The second method, which looks more likely to be successful, is a plan for having a divisional board of ten, fifteen or twenty members, which should be representative of different parts of the country, different institutions, different lines of work, and different regions that come in contact with different phases of existence a board to have meetings as a general body and able to have personal conferences with representatives of the Bureau of Fisheries. The advantages of personal contact seem to make this a more profitable line of attack than the other, though I am not blind to the difficulties in both suggestions.

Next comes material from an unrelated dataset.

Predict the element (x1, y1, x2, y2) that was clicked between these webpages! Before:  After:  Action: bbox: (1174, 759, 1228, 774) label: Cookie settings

Personal discussion brings up new points of view and yields keener analyses of any situation; it provides, I believe, means for meeting difficulties more readily than methods of conference by letter.

I want to indicate clearly, however, that if such a plan is to be tried this board must be directly subject to the Bureau of Fisheries. I am confident that the history of the past shows that no undesirable connotation can be attached to the words "subject to." The bureau has responsibility for these problems given it by the people and should have the final authority in such an arrangement. It should have freedom to suggest where in its experience certain plans do not seem to be feasible.

It would be possible for such a body to hold sectional or topical conferences for the discussion of problems important in a particular region or for the solution by joint action of a question of serious import at a particular time. The membership of such conferences could be specifically determined with reference to the special need and the definite questions that demanded experimental investigation or laboratory study to be taken back to the universities for research and report at some later date. Other advantages will evidently accrue from this association of technical experts and scientific investigators in a board which could outline a plan of active and direct procedure with a view to securing the necessary knowledge whether it was already in existence or had to be worked out by investigators properly equipped with library and laboratory facilities.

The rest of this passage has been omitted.